▶ **SELECTED PASSAGE**:
++++++++++
Sunday, December 10, 2006

And the war drags on . . .

Here's comes Rep Silvestre Reyes of Texas, handpicked by Nancy Pelosi to head the House Intelligence Committee and he's calling for 20,000 more U.S. troops to be sent to Iraq. Reyes says they're needed to crush the Shi'a and Sunni militias. Didn't I tell to you right here, after the Nov 7 "peace moment" the polls, that the Democrats would fall into line behind Senator John McCain? The minute Jack Murtha made his run for House Majority leader the liberal establishment began to take a stand against all seditious talk of "immediate redeployment". You can scarcely open up the New York Times without tripping over a piece by Michael Gordon reporting yet another thoughtful military man--he put up General Zinni in this capacity last week--saying that the prudent short-term course would be to send more troops to Iraq.
Contrast this with the angry floor speech
Republican Senator Gordon Smith of Oregon, the potato king of Pendleton, who said straighforwardly on Thursday night that he'd had it with the president that the US should "cut and run, cut and walk or whatever ... "
You want more evidence of Democratic spinelessness? How about the confirmation of Robert Gates as Secretary of Defense by the U.S. Senate, 95 to 2. Not a single Democrat voted against this slippery survivor of the Iran-contra scandal, who spent the early part of his intelligence career at the CIA and NSC, inflating the Soviet threat and leaking fictions about the KGB plot to kill the pope to neocon fantasists like Clare Sterling. The two No votes came from Santorum of Pennsylvania and Bunning of Kentucky. Some of the Democrats voting Aye this time voted No on Gates when he was up for confirmation as Bush Sr's CIA chief back in 1991.


The above, noted by Mia, is from Alexander Cockburn's "Liberal Consensus for More Troops in Iraq" (CounterPunch). The column addresses other topics as well including the death of Kirkpatrick. On that note, Pinochet is dead and the world can rejoice. He got away with murder (literally) but he didn't get peace. He didn't get to spend those last years in peace. He was unable to travel freely (out of fear of arrest and facing charges). So when you think of Bully Boy and all the lies and all the deaths, think of Pinochet and hope Bully Boy too travels that path. Impeachement would be better (and needs to happen) but if the spineless can't or won't, people have a way of rendering a verdict and a verdict will be rendered on the Bully Boy. The mainstream can try to spit polish him (and will) the way they do Henry Kissinger but Kissinger can't travel freely either and it's not over. Like Pinochet, he may get the very public humiliation he deserves. Gareth notes The Guardian's "Victims of a brutal regime:"
++++++++++
▶ **RECORDS SHOWN**:
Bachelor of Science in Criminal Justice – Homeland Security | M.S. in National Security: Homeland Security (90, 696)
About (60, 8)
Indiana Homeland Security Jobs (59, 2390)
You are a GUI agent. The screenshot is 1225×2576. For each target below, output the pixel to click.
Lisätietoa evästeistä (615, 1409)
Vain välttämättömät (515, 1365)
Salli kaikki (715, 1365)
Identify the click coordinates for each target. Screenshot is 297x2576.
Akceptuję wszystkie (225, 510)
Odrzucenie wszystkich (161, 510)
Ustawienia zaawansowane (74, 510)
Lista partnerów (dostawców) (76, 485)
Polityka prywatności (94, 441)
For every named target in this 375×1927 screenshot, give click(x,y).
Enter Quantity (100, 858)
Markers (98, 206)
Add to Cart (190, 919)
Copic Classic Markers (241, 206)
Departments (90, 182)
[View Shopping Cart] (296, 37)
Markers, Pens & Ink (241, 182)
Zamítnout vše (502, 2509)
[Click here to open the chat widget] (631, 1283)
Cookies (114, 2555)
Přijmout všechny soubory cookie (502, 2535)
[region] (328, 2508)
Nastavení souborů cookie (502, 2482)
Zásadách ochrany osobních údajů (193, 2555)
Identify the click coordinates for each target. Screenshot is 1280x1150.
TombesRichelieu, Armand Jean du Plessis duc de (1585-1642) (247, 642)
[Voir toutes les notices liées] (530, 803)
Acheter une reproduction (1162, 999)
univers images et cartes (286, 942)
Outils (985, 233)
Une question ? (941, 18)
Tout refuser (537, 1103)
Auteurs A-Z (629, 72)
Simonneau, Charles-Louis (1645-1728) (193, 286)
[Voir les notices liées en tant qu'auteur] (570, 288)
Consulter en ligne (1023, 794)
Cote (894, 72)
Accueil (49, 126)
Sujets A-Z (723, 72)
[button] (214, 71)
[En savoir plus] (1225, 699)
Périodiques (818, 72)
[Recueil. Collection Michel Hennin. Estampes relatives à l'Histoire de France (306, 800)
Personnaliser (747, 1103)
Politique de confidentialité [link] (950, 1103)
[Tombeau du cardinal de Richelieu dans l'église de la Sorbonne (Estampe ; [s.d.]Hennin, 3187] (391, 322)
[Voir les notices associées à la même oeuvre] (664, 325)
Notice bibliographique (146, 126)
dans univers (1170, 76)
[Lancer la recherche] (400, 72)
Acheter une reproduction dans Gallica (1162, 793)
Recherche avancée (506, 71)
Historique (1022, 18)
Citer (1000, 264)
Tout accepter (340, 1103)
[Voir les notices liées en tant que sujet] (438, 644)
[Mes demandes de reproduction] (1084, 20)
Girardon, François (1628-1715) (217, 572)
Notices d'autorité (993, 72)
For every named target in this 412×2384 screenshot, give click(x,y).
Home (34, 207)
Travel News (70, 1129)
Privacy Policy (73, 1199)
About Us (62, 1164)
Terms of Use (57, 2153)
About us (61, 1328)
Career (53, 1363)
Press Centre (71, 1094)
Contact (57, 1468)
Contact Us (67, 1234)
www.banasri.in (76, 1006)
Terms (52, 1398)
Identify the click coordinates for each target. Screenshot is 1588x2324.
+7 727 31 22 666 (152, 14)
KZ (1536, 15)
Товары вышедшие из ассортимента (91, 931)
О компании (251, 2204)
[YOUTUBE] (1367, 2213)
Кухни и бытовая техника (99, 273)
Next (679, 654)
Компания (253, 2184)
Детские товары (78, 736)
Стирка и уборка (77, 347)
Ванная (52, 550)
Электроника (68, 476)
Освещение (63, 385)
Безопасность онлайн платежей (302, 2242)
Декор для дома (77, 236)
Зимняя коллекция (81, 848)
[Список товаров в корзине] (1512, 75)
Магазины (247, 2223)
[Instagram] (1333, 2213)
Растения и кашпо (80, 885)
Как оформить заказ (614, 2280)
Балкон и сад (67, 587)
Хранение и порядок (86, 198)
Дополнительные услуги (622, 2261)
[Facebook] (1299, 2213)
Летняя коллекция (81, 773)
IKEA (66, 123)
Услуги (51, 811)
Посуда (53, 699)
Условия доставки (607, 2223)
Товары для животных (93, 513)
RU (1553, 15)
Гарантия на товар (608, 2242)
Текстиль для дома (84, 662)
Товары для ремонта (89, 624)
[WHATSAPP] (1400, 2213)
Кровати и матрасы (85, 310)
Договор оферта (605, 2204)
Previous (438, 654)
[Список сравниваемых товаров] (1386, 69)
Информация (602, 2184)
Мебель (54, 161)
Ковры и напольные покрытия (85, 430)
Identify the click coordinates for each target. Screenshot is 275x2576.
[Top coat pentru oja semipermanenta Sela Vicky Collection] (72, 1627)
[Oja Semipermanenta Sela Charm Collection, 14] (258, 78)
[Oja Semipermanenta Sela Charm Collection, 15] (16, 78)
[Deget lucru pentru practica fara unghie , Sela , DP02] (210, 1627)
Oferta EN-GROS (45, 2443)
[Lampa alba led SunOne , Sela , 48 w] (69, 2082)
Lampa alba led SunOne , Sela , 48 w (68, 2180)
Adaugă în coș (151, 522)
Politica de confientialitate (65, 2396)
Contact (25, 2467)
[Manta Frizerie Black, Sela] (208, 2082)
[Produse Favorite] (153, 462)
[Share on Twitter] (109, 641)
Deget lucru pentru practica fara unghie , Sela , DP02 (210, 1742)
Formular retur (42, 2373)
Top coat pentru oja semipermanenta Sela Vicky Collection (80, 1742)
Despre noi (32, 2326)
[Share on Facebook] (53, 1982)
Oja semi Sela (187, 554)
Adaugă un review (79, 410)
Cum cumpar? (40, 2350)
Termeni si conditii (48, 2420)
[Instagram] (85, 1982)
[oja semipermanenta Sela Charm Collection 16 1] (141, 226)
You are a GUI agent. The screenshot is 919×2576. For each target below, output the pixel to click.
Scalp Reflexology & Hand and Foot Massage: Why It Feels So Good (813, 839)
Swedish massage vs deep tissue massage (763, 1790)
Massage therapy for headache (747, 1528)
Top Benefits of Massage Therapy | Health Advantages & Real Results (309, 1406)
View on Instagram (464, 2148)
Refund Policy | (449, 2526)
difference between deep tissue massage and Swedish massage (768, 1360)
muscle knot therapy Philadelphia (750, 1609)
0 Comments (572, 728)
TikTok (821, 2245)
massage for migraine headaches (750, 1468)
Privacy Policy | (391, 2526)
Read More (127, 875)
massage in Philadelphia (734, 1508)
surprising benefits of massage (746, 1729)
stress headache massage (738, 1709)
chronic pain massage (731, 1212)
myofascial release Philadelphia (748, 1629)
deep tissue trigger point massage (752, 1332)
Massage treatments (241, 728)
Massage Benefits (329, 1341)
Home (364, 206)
++++++++++
▶ **WORK INSTRUCTIONS**:
[1] Output everything in the post about the Iraq war from "You want more" down to "back in 1991.", copied word for word.
[2] Rewrite the records from the line containing "[Instagram] (85, 1982)" down to the end of the records, including both ends. Replace "Philadelphia" with "Pittsburgh" and keep everything else the same.

▶ **WORKED SOLUTIONS**:
[1]
You want more evidence of Democratic spinelessness? How about the confirmation of Robert Gates as Secretary of Defense by the U.S. Senate, 95 to 2. Not a single Democrat voted against this slippery survivor of the Iran-contra scandal, who spent the early part of his intelligence career at the CIA and NSC, inflating the Soviet threat and leaking fictions about the KGB plot to kill the pope to neocon fantasists like Clare Sterling. The two No votes came from Santorum of Pennsylvania and Bunning of Kentucky. Some of the Democrats voting Aye this time voted No on Gates when he was up for confirmation as Bush Sr's CIA chief back in 1991.

[2]
[Instagram] (85, 1982)
[oja semipermanenta Sela Charm Collection 16 1] (141, 226)
You are a GUI agent. The screenshot is 919×2576. For each target below, output the pixel to click.
Scalp Reflexology & Hand and Foot Massage: Why It Feels So Good (813, 839)
Swedish massage vs deep tissue massage (763, 1790)
Massage therapy for headache (747, 1528)
Top Benefits of Massage Therapy | Health Advantages & Real Results (309, 1406)
View on Instagram (464, 2148)
Refund Policy | (449, 2526)
difference between deep tissue massage and Swedish massage (768, 1360)
muscle knot therapy Pittsburgh (750, 1609)
0 Comments (572, 728)
TikTok (821, 2245)
massage for migraine headaches (750, 1468)
Privacy Policy | (391, 2526)
Read More (127, 875)
massage in Pittsburgh (734, 1508)
surprising benefits of massage (746, 1729)
stress headache massage (738, 1709)
chronic pain massage (731, 1212)
myofascial release Pittsburgh (748, 1629)
deep tissue trigger point massage (752, 1332)
Massage treatments (241, 728)
Massage Benefits (329, 1341)
Home (364, 206)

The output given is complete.